Fearing that growing Chinese investment in Africa is overtaking the EU’s dominant commercial interests which amounted to US$315,2 billion in 2006 Britain, assisted by Germany, orchestrated the attacks against President Mugabe and Mr Bashir to blackmail African leaders into hurriedly signing new so-called Economic Partnership Agreements (EPAs) by the December 31 deadline! Under the deal, the EU promises to offer duty-free terms for African imports in return for more liberalisation and opening of African markets to Europe. This is a sugar-coated offer which would flood African markets with cheap EU goods, thus devastating African economies.

Little wonder that African Union Commission president Mr Alpha Oumar Konare rejected the proposal saying, "No one will make us believe we don’t have the right to protect our economic fabric".

And speaking for the African leaders, President Abdoulaye Wade of Senegal said "It was said several times during the plenary session and it was said again this morning: African states reject the EPAs."

The rejection by Africa of the so-called EPAs, the EU, which preaches about opening its market to Africa, is now bound to show its true colours by imposing punitive tariffs on African exports, starting on January 1, 2008.

But on Wednesday, December 13, a Labour Member of Parliament, Mr David Drew asked the secretary of state for foreign affairs if he will make a statement on reports that President Thabo Mbeki addressed a private session of the EU-Africa summit and asked for the removal of all sanctions on Zimbabwe if the EU wants new trade deals with Africa".

In reply, a Foreign Office minister for Europe told the British Parliament that any details of statements made in private will first be discussed by EU leaders before being made public.
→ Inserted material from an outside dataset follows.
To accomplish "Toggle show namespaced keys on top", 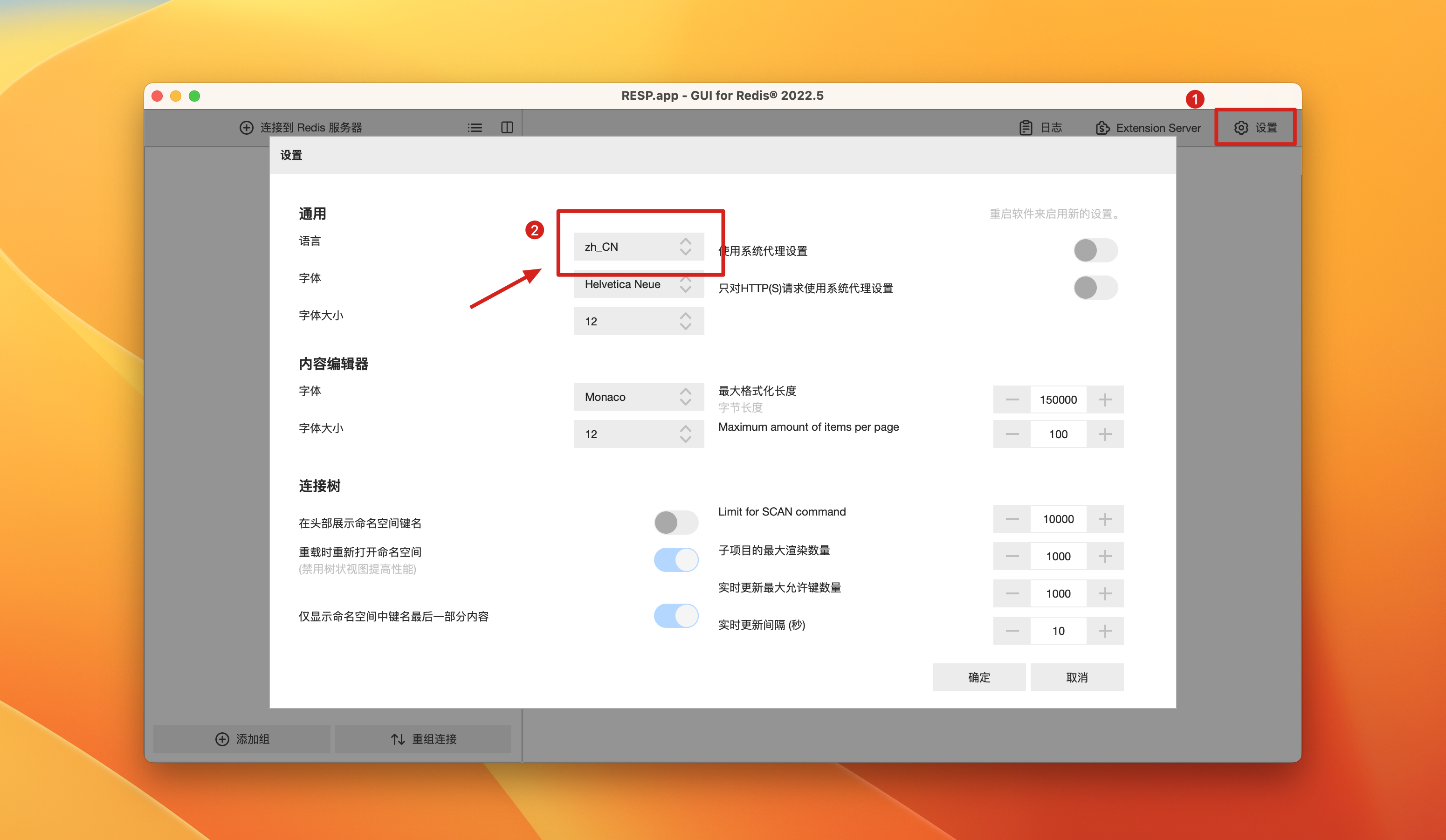I will point(676,522).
Even the Financial Times, an influential international publication, had to concede, "Robert Mugabe, Zimbabwe’s president walked into the European Union-Africa summit on Saturday conscious that he had won the first part of the argument with his bête noire, Britain", ("Mugabe scores coup at EU-Africa summit", FT, December 8).

As a fitting tribute to this one surviving African hero of the liberation war, why can’t the African Union build Robert Mugabe’s statue at their headquarters in Addis Ababa for posterity?